For the first time in a long while a survey of the condition of the U.S. commercial property/casualty market appears to indicate a slight easing of the soft market. Online insurance exchange MarketScout reports that the average property/casualty rate decrease was 15 percent in January 2008, compared with a year ago. MarketScout attributes the moderation largely to D&O prices related to the subprime crisis. D&O rates adjusted 3 percent to post a rate drop of 14 percent in January, compared to a decrease of 17 percent the prior year. Nevertheless, MarketScout warns not to mistake this as a trend towards a hardening market, referring to it simply as “a normal adjustment during the course of the current soft market”. By line of coverage, umbrella/excess led the pack with a rate decline of 18 percent in January 2008. Commercial property and general liability experienced the second largest drop in rates of 17 percent. Surety and workers’ compensation saw the smallest rate decline of 8 percent. Check out the I.I.I.’s latest industry outlook. 

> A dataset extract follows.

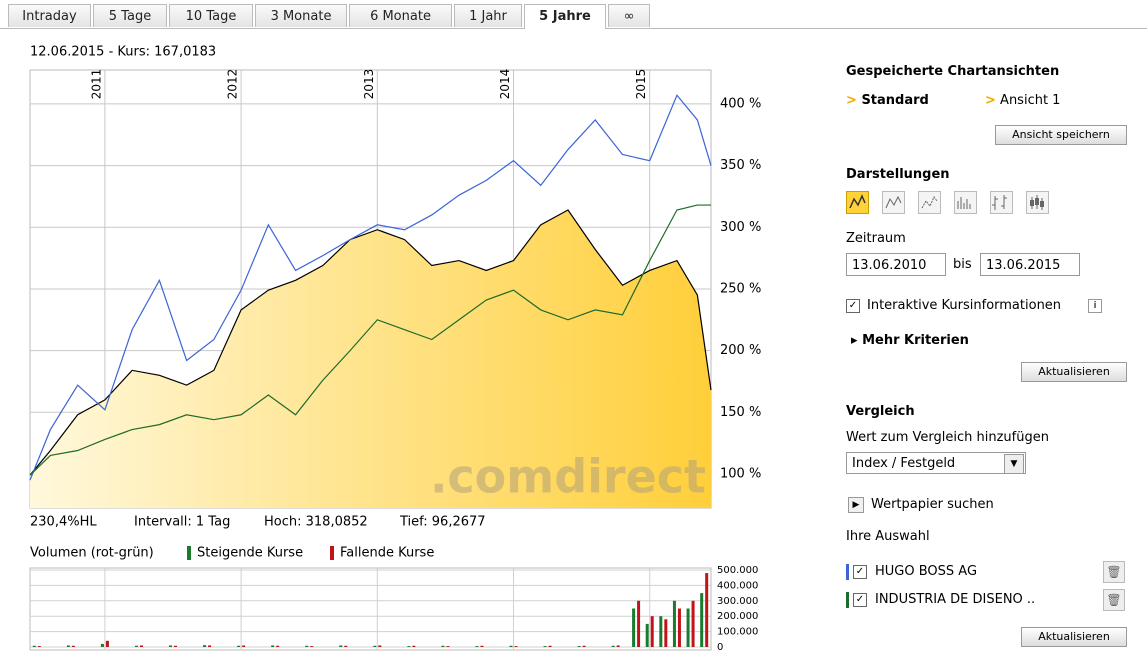 The image size is (1147, 656). What do you see at coordinates (740, 412) in the screenshot?
I see `y-tick-label: 150 %` at bounding box center [740, 412].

With Super Tuesday underway, it’s only appropriate we cite a new study showing that the American Dream is alive and well. The MetLife study finds that 86 percent of individuals believe the U.S. economy is headed in the wrong direction, up from 64 percent just one year ago. Despite this collective pessimism, 85 percent of individuals expect their own financial situation to be about the same or even better this year, compared to last year – a sign that the American spirit of personal optimism and self-reliance is holding strong, MetLife says. Still, the findings reveal Americans have growing concerns about energy costs, healthcare costs, and rising levels of personal debt, as well as shrinking government-sponsored benefits.

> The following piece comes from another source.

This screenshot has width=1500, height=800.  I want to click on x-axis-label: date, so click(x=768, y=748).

In fact, more than three-quarters (77 percent) of Americans say they are planning to build their own personal safety nets to protect their family’s financial future. Exactly which products they think should comprise a personal financial safety net differ by generation. Health insurance that continues through retirement and retirement savings plans such as a 401(k) are the top priorities of both Baby Boomers and GenYers. But Boomers rank income annuities and long-term care insurance next, whereas GenYers would include life insurance followed by income annuities in their personal safety net. To help put your financial house in order the I.I.I. has free downloadable personal finance software. Check it out at http://www.myfinancialhouse.org 

The National Association of Insurance Commissioners (NAIC) has just released its top insurance complaints for 2007. Given the media’s tendency to focus on the negative, we shouldn’t overlook the fact that consumer complaints against insurers declined for the fourth consecutive year by 3.6 percent to 222,814 in 2007. Delays (16 percent), denial of claims (14.7 percent) and unsatisfactory settlement offers (9.8 percent) were the top three reasons consumers filed formal complaints against their carriers during the course of the year. Policy cancellations (4.6 percent) and premium/insurance rating issues (4.4 percent) rounded out the top five, the regulators noted. Meanwhile, accident & health (36.4 percent), auto (34.4 percent) and homeowners (12.5 percent) were the top three complaints by type of coverage in 2007. It would be remiss of us not to mention that the NAIC collected the data via its centralized electronic Complaint Database System (CDS), through which states voluntarily report “closed” complaints. A closed complaint is one that has been investigated and resolved to the satisfaction of the state or jurisdiction in which it is filed.